In der Heimat wartet in der Nistzelle Täubin oder Täuber sehnsüchtig auf die Heimkehr der Wettkampftaube. „Ob Männchen oder Weibchen, jede Taube will nur schnell eines: nach hause zu ihrem in der Nistzelle wartenden Partner. Die einen schicken lieber den Täuber, die anderen die Täubin auf die Reise“, demnach gibt es hier keine Richtlinien, das hält jeder Züchter anders. „Ich schicke lieber die Männchen“, meint Horst Skrzipietz.
Die heimgekommende Taube schmust übrigens erst einmal lange und ausgiebig mit dem Partner.
Die Tauben orientieren sich nach dem Magnetfeld der Erde und der Sonne; dieses Phänomen ist noch nicht vollkommen erforscht.
Und nun für die Fachwelt folgende Angaben:
Die Bettrather Siegertauben haben auf den Preisflügen Brive 770 km, Tabes 1012 km, Marseille 845 km, national Brive 770km (Deutschlandflug) und Perpignan 988 km eine Preisquote von 50 % erreicht, auf dem besonders schweren Preisflug Marseille, sogar 60 %; hier waren 1. und 2. benannte Taube die schnellsten in der Zone. Insgesamt waren in Marseille 13.954 Tauben am Start, für den Nationalflug Brive waren es 2.640 Tauben, eingesetzt von 270 Züchtern.
Für die hervorragenden Ergebnisse auf den Preisflügen Marseille und nat. Brive wurden die Siegertauben und der Züchter aus Bettrath, Ralf Skrzipietz, am 28.02.09 mit den anderen Siegern in einem festlichen Rahmen im Parkhotel, Euskirchen geehrt. Ralf Skrzipietz nahm hier für die zwei schnellsten Tauben jeweils einen schönen Pokal in Empfang. Ein weiterer überaus erfolgreicher Vereinskollege „ohne Furcht“ ist Ludwig Kamps, der leider in der diesjährigen Osterzeit verstarb.

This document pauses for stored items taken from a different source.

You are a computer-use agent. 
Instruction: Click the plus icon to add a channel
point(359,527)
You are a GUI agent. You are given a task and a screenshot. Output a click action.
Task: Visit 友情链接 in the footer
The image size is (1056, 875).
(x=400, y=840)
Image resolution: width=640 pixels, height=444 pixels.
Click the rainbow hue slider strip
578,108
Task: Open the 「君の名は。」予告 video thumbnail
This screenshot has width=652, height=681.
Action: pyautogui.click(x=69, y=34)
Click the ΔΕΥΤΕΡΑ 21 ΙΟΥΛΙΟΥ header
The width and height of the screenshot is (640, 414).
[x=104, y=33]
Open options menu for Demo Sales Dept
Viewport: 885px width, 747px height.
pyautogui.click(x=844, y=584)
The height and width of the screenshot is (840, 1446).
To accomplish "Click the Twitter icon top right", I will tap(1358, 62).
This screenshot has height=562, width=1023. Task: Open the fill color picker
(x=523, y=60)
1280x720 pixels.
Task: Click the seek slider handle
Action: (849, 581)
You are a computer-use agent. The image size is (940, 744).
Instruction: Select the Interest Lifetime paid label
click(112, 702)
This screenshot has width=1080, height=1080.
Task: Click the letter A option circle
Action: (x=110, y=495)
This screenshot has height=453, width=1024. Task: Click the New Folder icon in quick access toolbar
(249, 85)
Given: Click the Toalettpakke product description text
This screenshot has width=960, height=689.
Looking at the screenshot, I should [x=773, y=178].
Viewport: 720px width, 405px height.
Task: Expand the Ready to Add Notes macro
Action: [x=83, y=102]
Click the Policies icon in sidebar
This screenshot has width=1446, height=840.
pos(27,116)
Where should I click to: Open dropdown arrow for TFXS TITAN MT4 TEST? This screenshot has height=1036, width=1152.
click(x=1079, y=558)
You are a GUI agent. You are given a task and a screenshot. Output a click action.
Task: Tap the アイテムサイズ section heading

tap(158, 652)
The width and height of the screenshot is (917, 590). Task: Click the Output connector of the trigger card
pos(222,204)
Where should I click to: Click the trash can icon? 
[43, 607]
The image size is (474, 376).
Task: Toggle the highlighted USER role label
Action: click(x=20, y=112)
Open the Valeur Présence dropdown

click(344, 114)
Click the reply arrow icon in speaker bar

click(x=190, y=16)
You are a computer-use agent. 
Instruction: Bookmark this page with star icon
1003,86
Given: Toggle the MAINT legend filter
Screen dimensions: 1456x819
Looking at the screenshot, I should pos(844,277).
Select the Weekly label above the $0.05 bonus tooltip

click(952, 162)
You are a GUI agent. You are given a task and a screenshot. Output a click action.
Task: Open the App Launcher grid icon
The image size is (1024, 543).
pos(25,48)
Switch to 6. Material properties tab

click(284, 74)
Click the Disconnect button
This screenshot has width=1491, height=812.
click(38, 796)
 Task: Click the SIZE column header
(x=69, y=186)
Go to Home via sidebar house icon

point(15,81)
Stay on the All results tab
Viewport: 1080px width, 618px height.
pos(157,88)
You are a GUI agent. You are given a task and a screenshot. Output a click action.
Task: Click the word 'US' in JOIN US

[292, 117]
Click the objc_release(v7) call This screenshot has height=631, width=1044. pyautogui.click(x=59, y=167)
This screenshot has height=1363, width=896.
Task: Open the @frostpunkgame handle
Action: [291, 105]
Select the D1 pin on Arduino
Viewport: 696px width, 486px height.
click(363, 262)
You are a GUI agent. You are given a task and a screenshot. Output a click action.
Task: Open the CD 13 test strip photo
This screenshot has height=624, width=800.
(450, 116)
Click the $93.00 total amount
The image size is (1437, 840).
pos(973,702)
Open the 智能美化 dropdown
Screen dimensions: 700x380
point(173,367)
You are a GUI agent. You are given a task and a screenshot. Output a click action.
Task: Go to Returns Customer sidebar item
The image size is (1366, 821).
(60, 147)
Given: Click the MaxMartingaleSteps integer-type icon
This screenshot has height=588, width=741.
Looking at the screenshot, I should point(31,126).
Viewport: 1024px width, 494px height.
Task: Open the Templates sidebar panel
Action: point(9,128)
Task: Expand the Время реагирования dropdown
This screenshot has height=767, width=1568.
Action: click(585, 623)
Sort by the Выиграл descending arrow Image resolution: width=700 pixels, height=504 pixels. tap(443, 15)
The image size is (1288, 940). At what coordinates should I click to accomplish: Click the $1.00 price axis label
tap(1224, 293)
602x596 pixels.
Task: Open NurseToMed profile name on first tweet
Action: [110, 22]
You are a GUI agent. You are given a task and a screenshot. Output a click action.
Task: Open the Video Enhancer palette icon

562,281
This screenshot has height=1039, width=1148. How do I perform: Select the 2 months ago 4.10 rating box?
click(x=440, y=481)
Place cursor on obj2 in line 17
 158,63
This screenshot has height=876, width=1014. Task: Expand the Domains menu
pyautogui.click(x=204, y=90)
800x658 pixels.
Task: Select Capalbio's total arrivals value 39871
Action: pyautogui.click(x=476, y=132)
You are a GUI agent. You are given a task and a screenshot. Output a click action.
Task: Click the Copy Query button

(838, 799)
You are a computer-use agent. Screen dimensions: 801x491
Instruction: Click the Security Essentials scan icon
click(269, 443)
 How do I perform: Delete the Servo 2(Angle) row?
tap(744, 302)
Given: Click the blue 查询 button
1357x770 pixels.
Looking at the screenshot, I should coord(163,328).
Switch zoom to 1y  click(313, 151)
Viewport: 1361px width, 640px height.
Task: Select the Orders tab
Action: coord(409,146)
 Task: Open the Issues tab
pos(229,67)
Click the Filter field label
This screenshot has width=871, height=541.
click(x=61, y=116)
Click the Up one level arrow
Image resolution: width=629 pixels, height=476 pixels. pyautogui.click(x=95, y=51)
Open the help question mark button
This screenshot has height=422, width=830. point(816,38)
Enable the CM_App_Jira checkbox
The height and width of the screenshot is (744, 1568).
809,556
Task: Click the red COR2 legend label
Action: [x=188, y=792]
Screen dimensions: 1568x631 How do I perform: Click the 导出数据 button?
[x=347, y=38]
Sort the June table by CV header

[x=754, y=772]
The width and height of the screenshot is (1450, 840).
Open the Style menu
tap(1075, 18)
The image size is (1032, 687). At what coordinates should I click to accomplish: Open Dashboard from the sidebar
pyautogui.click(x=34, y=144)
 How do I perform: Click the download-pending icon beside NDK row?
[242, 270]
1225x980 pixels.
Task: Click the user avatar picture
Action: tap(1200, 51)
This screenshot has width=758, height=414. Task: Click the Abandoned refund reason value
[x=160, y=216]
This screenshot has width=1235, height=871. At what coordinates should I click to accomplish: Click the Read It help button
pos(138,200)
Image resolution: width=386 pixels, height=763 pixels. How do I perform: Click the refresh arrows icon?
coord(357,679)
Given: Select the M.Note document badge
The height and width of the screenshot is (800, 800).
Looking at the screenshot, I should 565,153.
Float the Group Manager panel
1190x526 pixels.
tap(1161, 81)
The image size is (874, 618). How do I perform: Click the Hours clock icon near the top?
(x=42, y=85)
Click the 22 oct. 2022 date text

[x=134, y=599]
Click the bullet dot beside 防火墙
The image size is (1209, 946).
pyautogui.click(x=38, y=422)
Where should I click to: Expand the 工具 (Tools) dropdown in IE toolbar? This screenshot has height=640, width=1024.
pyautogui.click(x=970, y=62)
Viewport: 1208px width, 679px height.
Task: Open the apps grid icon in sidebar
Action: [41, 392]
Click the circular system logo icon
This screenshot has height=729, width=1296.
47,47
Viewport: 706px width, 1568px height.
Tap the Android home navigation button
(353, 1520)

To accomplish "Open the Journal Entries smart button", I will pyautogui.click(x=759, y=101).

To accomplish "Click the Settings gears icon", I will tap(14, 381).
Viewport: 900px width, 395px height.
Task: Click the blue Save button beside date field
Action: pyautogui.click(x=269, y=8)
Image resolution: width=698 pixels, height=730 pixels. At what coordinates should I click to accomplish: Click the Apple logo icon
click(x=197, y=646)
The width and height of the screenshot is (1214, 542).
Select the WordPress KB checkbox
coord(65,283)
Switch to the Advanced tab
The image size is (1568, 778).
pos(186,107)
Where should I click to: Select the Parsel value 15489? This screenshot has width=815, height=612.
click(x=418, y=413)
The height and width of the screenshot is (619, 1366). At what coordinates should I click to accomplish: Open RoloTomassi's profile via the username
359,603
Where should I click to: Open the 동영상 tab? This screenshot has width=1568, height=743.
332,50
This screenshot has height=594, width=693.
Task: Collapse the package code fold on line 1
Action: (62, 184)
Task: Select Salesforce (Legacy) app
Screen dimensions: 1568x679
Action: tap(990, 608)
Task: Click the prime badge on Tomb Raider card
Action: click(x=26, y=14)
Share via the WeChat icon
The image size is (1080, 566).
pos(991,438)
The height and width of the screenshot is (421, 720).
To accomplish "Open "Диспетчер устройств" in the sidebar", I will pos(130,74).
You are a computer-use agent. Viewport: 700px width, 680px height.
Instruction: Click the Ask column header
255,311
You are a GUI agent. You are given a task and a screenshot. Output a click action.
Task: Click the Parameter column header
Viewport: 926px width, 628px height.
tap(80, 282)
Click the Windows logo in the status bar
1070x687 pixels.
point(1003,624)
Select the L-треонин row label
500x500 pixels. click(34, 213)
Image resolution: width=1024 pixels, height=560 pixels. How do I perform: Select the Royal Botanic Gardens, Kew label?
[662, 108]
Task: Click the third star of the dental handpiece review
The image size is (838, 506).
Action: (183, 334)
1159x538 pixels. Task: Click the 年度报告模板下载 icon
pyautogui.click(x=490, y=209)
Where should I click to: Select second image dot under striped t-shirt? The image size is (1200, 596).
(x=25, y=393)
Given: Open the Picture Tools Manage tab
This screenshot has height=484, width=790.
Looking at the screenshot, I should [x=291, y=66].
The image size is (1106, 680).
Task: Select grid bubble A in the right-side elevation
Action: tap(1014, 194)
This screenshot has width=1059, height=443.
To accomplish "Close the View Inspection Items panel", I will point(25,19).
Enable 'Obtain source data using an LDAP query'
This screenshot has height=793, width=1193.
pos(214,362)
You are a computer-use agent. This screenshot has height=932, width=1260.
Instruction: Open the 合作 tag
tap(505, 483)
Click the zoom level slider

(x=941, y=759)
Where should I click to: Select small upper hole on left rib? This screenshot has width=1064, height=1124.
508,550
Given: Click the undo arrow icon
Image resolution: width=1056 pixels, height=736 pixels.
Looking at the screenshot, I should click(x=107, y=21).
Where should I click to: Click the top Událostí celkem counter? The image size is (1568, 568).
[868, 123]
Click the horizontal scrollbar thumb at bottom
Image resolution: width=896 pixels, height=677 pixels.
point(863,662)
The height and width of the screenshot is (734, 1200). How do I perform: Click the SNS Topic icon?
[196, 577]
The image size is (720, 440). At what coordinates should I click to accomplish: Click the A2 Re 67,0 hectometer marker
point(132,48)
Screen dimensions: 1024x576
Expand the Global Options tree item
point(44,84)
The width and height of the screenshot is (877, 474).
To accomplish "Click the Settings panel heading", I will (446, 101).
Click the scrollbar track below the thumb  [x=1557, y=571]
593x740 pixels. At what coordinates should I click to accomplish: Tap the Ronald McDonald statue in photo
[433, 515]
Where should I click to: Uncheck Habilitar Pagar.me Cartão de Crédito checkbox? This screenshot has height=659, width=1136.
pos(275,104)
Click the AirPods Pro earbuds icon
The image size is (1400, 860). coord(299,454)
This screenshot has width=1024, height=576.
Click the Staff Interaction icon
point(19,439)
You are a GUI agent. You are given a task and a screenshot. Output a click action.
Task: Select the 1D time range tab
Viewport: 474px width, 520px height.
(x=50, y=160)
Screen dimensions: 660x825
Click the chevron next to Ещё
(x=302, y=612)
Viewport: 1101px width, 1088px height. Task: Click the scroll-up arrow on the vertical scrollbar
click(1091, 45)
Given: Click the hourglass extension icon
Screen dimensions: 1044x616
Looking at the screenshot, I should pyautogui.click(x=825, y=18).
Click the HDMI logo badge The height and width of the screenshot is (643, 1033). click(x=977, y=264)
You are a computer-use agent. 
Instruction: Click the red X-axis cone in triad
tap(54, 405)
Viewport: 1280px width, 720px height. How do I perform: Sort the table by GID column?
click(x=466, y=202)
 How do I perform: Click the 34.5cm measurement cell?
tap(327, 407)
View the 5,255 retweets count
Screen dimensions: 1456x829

Er stellte in 2008 den besten Weitstreckenvogel und erhielt für gute Platzierungen ebenfalls zwei Pokale in Euskirchen. Der ehemalige Vereinsvorsitzende Wilhelm Gawlik, heute Ehrenvorsitzender von „Ohne Furcht (01192)“, versorgt mit seiner Frau Marianne immer noch seine Brieftauben und das mit 86 Jahren! Der Brieftaubensport ist schön, spannend und hält die Taubenliebhaber offenbar bis ins hohe Alter fit.
In Neuwerk-Bettrath ist der Taubensport ortsüblich. Im Umkreis von 1 km sind 12 Züchter mit ihren Sporttauben sehr erfolgreich. Das Training der Weitstreckentauben erfolgt in der Reisevereinigung Korschenbroich, hier holen sich die Weitstreckentauben ihre Schnelligkeit, indem sie gegen die Sprintertauben der Reisevereinigung Korschenbroich fliegen.
Der schnellste Vogel von Brive, Frankreich, des Bettrather Züchters Ralf Skrzipietz landete einmal bei einer evangelischen Pfarrersfamilie. Anhand des Telefonaufklebers wurde er schnell ausfindig gemacht und konnte seine Taube dort abholen. Die Pfarrersfamilie hatte den „152″ hervorragend versorgt. „Wir wissen nicht, ob der Pfarrer dieser Taube den himmlischen Segen erteilt hat, aber danach hat er den 1. Preis im Weitstreckenclub Myhl-Wegberg errungen“, so erzählt Horst Skrzipietz schmunzelnd.
„Haben Ihre Tauben auch Namen oder rufen Sie sie bei Nummern?“, fragt abschließend die Redaktion Neuwerk. „Sowohl als auch“, lacht Horst Skrzipietz, „unser 152 nennen wir seit dem Besuch der Pfarrersfamilie Vikar“.